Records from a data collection
Content starts

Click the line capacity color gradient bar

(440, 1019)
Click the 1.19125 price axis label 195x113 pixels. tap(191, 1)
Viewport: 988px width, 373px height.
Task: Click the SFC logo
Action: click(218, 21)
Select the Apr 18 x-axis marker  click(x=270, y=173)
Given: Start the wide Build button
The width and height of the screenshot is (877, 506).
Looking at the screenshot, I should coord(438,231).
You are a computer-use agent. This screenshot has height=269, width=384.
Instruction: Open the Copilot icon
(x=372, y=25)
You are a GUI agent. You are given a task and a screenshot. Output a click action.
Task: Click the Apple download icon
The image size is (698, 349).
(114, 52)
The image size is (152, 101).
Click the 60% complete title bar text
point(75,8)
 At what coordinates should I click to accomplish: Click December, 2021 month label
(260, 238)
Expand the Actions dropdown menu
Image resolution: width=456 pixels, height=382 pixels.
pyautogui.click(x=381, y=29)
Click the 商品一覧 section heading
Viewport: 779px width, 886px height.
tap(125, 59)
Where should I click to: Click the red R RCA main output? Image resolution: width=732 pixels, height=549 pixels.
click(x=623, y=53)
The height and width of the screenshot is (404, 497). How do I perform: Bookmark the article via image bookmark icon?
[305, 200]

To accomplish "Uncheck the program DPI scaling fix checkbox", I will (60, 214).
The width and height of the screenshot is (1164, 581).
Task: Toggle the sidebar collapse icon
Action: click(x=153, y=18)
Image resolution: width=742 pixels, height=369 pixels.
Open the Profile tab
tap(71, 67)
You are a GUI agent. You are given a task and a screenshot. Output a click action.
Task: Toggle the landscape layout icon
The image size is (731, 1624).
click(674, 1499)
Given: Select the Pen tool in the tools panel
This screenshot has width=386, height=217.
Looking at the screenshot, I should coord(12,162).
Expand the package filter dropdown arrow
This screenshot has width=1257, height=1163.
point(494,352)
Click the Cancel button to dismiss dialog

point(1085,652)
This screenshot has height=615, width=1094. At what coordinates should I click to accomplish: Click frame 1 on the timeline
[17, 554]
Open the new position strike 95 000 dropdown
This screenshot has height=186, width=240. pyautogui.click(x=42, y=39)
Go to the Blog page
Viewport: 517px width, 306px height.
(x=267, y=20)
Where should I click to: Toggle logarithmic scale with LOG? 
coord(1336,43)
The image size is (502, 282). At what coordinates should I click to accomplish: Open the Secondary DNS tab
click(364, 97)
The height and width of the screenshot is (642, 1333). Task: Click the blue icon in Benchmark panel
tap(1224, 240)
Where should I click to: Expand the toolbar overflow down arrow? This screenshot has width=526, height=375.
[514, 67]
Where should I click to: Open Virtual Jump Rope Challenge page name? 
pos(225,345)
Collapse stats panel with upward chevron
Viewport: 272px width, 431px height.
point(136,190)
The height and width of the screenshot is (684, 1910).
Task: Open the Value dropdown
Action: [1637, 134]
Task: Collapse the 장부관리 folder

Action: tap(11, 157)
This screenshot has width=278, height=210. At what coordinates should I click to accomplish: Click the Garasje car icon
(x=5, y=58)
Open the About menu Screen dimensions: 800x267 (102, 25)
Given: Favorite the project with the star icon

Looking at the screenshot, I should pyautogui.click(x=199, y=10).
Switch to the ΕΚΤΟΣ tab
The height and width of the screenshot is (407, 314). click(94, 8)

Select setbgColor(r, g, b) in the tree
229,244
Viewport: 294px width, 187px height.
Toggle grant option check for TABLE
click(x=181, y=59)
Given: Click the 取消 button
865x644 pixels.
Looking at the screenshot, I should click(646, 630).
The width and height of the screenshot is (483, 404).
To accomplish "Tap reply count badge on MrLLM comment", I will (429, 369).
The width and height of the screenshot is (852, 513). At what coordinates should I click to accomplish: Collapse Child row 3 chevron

Content ends

Copy exactly the lines that run from the first line of the data to the line containing "Select the Apr", please, with both ends included and nothing else.

Click the line capacity color gradient bar

(440, 1019)
Click the 1.19125 price axis label 195x113 pixels. tap(191, 1)
Viewport: 988px width, 373px height.
Task: Click the SFC logo
Action: click(218, 21)
Select the Apr 18 x-axis marker  click(x=270, y=173)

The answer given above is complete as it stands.